Novel heterocyclic hydroxamates as inhibitors of the mycobacterial zinc metalloprotease Zmp1 to probe its mechanism of function.

Mycobacterial zinc metalloprotease-1 (Zmp1) is an essential enzyme for intracellular survival and pathogenicity of Mycobacterium tuberculosis. However, the exact mechanism of function of this enzyme remains unclear. This paper examines the effect of novel organic molecules on the inhibition of Zmp1. We followed our previous results and synthesised three libraries of new hydroxamates. All compounds were studied for their inhibitory properties towards a recombinant Zmp1 from Mycobacterium tuberculosis by MALDI-TOF MS. Furthermore, a macrophage infection assay was performed to evaluate intracellular antimycobacterial activity. In the whole-cell assay, no direct activity of synthesised heterocyclic hydroxamates was observed against Mycobacterium tuberculosis and Mycobacterium bovis. No acute cellular toxicity was observed against the murine RAW 264.7 macrophage cell line and human MRC-5 lung fibroblast cell line. However, thiazolidinediones 2 showed the dose-dependent inhibition of intracellular survival of Mycobacterium tuberculosis H37Ra. The inhibition was structure-dependent, with the most active derivative 2f inducing an 83.2% reduction of bacterial survival within the macrophage host cell. The promising biological activity confirmed thiazolidinediones 2 as Zmp1 inhibitors that can be used as tool compounds for further exploration of the role of Zmp1 for in vivo pathogenicity. In the long run, thiazolidinediones 2 show the potential to act as a scaffold for Zmp1 inhibitors to target intracellular Mtb as a novel tuberculosis treatment strategy.

Novel thiazolidinedione-hydroxamates as inhibitors of Mycobacterium tuberculosis virulence factor Zmp1.

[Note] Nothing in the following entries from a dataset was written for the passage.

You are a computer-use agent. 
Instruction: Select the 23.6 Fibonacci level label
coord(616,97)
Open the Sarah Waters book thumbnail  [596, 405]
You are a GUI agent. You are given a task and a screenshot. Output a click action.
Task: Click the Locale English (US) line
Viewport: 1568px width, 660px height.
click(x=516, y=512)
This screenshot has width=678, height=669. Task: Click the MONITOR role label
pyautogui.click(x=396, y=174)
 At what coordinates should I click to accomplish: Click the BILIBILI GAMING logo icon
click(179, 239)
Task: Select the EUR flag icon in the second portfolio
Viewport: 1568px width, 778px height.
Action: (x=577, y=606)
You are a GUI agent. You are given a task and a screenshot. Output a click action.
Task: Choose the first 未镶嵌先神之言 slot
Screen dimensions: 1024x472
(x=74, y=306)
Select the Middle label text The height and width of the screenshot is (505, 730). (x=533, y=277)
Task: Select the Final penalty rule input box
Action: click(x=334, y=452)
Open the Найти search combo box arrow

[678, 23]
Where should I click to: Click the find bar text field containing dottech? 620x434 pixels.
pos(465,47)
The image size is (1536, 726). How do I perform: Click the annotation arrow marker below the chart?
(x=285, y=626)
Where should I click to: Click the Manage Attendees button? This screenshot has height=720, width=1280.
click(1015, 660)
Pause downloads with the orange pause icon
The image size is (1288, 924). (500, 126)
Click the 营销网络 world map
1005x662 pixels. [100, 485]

Zinc metalloprotease 1 (Zmp1) is an extracellular enzyme, which has been found essential for the intracellular survival and pathogenesis of Mycobacterium tuberculosis. In this work, we designed and synthesized a series of novel thiazolidinedione-hydroxamates and evaluated in silico their drug-likeness behavior. Then, their inhibitory properties towards a recombinant Zmp1 from Mycobacterium tuberculosis were analyzed by MALDI-TOF MS. Nine of the tested compounds were found to inhibit the enzymatic reaction more effectively than the generic metalloprotease inhibitor phosphoramidon. Furthermore, the synthesized thiazolidinedione-hydroxamate hybrids were evaluated for their in vitro antimycobacterial activity and acute cytotoxicity using whole-cell assays. Results showed that none of the hybrids exhibited acute cytotoxicity against RAW264.7 macrophages. Whereas extracellular antimycobacterial activity was limited, RAW264.7 macrophage infection results showed that a majority of the hybrids inhibited the intracellular growth of Mycobacterium tuberculosis at a concentration of 100 and 10 µM. The thiazolidinedione-hydroxamate compound 2n was considered to be the best candidate of the evaluated library.